Les plus de l'école narrative :
+ On se maintient dans la fiction parce qu'on évite le recours à la mécanique ou alors ce recours est invisible parce qu'organiquement habillé de fiction.
+ On sait exactement quel type de blessure le personnage a encaissé, on saurait la décrire. L'immersion dans la réalité virtuelle est plus forte.
Les moins :
+ Si l'école narrative énonce que c'est le MJ qui décrit les blessures, le jeu est davantage soumis à l'arbitraire du MJ qu'avec l'école numérique (objection : l'arbitraire du MJ peut aussi s'exercer dans l'école numérique si le jeu lui permet de paramétrer à sa guise le niveau de dommages qu'inflige les adversaires).
+ Si l'école narrative énonce que c'est la joueuses qui décrit ses blessures de son personnage, elle peut manquer de fair-play et décrire des blessures infimes en comparaison du coup reçu, ou elle peut perdre son immersion dans le personnage car on lui demande de décrire comment son personnage se retrouve handicapé (je pars du principe que l'immersion dans le personnage est plus forte si la joueuse se concentre sur la défense des intérêts de son personnage).
+ On peut pallier à ce double problème en établissant une procédure narrative qui établit de façon fiable quel type de coup entraîne quel type de coup. Mais à nouveau en poussant le souci de réalisme, on s'attire le pinaillage des juristes du réalisme présents à la table.

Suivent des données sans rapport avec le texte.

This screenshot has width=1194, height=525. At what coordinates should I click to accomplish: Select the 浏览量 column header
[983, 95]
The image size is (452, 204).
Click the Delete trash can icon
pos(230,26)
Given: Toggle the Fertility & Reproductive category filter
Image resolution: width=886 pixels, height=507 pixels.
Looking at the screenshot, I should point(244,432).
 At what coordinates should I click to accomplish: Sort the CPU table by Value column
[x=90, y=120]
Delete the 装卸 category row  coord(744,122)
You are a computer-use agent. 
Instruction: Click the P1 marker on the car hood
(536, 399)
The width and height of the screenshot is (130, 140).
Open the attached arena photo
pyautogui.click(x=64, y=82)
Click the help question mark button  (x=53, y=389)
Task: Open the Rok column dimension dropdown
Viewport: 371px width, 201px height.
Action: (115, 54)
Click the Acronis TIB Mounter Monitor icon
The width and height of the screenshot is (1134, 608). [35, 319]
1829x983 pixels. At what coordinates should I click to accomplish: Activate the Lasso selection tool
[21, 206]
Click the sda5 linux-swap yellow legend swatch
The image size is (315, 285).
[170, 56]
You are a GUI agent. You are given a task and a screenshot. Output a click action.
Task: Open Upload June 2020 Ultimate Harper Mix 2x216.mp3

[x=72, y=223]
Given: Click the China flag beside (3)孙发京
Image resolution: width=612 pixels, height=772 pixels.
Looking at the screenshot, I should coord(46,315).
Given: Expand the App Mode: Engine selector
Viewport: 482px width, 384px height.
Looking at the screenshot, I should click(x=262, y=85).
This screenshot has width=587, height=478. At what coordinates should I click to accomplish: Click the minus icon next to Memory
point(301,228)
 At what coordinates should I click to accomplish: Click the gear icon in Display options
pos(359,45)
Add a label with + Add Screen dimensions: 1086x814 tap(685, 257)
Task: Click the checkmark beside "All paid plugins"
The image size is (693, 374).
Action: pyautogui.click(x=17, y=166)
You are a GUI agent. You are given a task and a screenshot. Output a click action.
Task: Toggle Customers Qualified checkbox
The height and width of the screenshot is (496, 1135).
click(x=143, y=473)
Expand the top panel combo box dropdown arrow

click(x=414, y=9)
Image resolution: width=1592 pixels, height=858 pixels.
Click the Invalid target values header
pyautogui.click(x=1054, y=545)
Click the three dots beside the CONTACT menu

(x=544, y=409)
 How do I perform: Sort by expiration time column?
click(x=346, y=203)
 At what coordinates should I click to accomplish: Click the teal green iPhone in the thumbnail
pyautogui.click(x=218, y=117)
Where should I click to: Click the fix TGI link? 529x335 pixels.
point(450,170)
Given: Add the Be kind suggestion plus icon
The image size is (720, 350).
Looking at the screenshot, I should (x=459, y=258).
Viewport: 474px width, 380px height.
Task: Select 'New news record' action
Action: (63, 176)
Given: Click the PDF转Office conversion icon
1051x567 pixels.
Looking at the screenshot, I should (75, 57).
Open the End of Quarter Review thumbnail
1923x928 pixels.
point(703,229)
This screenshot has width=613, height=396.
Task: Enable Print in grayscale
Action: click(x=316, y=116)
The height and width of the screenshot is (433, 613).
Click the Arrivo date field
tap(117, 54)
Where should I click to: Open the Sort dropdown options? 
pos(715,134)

+ On court le risque que les blessures soient sans conséquence, ce qui est une rupture de la cohérence narrative. Si je dis "Tu t'es pris une balle dans le bras" ou, pire "tu t'es pris une blessure" sans préciser davantage, on court le risque que la joueuse, par oubli ou par omission (dans le but de favoriser son personnage), ne joue pas l'impact de cette blessure : le personnage se comporte comme s'il n'en avait pas. On peut pallier à ce problème en établissant fermement les conséquences directes de la blessure ("tu ne peux plus utiliser ta main droite") ou les conséquences à long terme ("si tu ne fais pas soigner cette blessure dans les 24H, tu vas mourir"). Le défaut d'annoncer les conséquences à long terme est double : cela peut revenir à recourir à l'école numérique (et donc abîmer l'immersion dans la réalité virtuelle) et donner l'impression aux joueuses qu'elles sont prescientes du futur (et donc abîmer à la fois l'immersion dans la réalité virtuelle et l'immersion dans le personnage). On peut remédier à ce double problème en cachant les valeurs numériques (il faut soigner cette blessure avant l'aube), voir en cachant les conséquences à long terme (seul le MJ sait que le personnage mourra s'il n'est pas soigné à temps, c'est aux joueuses et aux personnages de deviner ce risque d'après des informations indirectes). Autre remède : mixer école numérique et narrative comme dans Hurlements (Jean-Luc et Valérie Bizien) : les règles de blessure relèvent de l'école numérique mais seul le MJ est dépositaire des informations numériques, et les retraduit en narratif aux joueuses.